WHAT YOU SHOULD DO | Each line from the one containing "Select the XHR filter type" through the end of the entries below should be transcribed exactly, and no other line.

LISTED ENTRIES |
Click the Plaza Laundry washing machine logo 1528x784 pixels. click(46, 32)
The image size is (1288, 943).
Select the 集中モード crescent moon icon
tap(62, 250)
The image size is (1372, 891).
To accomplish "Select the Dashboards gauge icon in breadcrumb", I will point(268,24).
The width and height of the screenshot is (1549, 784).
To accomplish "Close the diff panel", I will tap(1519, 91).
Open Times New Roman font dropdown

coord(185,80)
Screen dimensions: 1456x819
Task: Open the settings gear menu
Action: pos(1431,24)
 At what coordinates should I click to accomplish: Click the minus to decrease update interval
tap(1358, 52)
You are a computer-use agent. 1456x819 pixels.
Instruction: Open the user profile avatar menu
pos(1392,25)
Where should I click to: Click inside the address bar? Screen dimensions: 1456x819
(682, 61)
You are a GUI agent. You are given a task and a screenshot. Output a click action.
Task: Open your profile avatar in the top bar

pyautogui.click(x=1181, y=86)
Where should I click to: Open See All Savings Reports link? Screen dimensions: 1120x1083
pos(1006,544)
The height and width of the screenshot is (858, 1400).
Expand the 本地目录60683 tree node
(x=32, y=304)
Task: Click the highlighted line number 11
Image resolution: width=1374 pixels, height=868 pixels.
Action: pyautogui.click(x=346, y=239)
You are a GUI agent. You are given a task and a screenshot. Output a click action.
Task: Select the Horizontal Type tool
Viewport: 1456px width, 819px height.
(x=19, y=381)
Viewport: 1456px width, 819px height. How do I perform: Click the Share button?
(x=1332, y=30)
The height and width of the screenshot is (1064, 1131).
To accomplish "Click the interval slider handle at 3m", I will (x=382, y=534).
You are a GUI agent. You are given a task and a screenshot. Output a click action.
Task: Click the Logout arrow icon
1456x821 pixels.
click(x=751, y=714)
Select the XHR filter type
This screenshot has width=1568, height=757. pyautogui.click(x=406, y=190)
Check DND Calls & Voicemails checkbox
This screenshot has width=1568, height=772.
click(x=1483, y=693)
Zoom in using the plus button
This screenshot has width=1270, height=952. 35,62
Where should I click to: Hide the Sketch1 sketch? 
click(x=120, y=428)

FINISHED EXERCISE |
Select the XHR filter type
This screenshot has width=1568, height=757. pyautogui.click(x=406, y=190)
Check DND Calls & Voicemails checkbox
This screenshot has width=1568, height=772.
click(x=1483, y=693)
Zoom in using the plus button
This screenshot has width=1270, height=952. 35,62
Where should I click to: Hide the Sketch1 sketch? 
click(x=120, y=428)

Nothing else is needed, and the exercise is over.